*ACTIVITY*:
Output only the lines that run from the line holding "Instruction: Select the Repeater radio button" to the end of the data below, including both ends, without any pictures.

*SOURCE MATERIAL*:
---+---

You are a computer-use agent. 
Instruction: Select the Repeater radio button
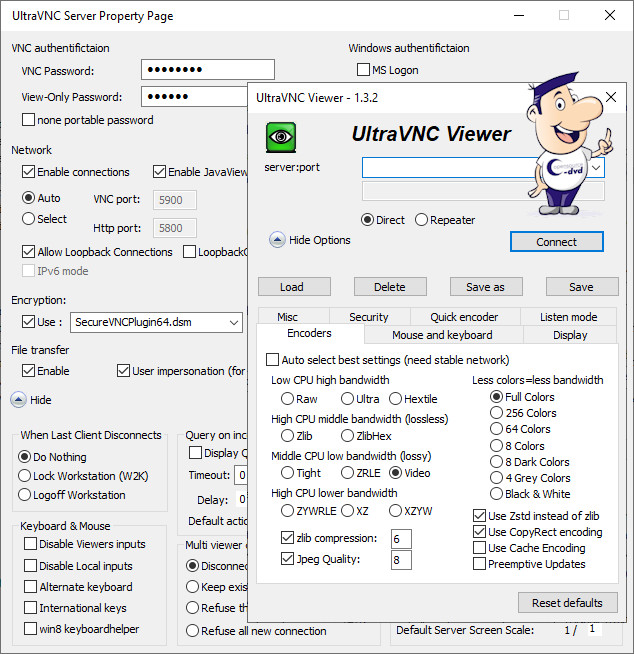coord(421,220)
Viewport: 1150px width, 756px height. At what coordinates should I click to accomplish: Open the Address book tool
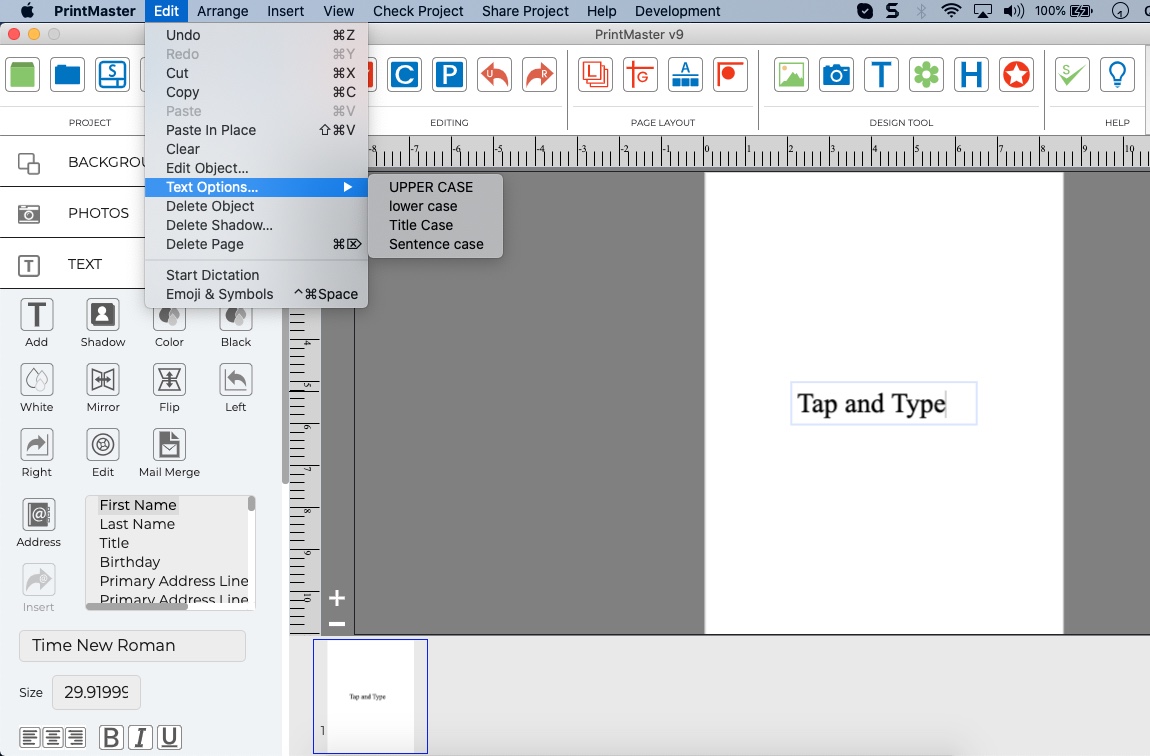pyautogui.click(x=38, y=515)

---+---

*SOLUTION FOR THIS PROBLEM*:
Instruction: Select the Repeater radio button
coord(421,220)
Viewport: 1150px width, 756px height. At what coordinates should I click to accomplish: Open the Address book tool
pyautogui.click(x=38, y=515)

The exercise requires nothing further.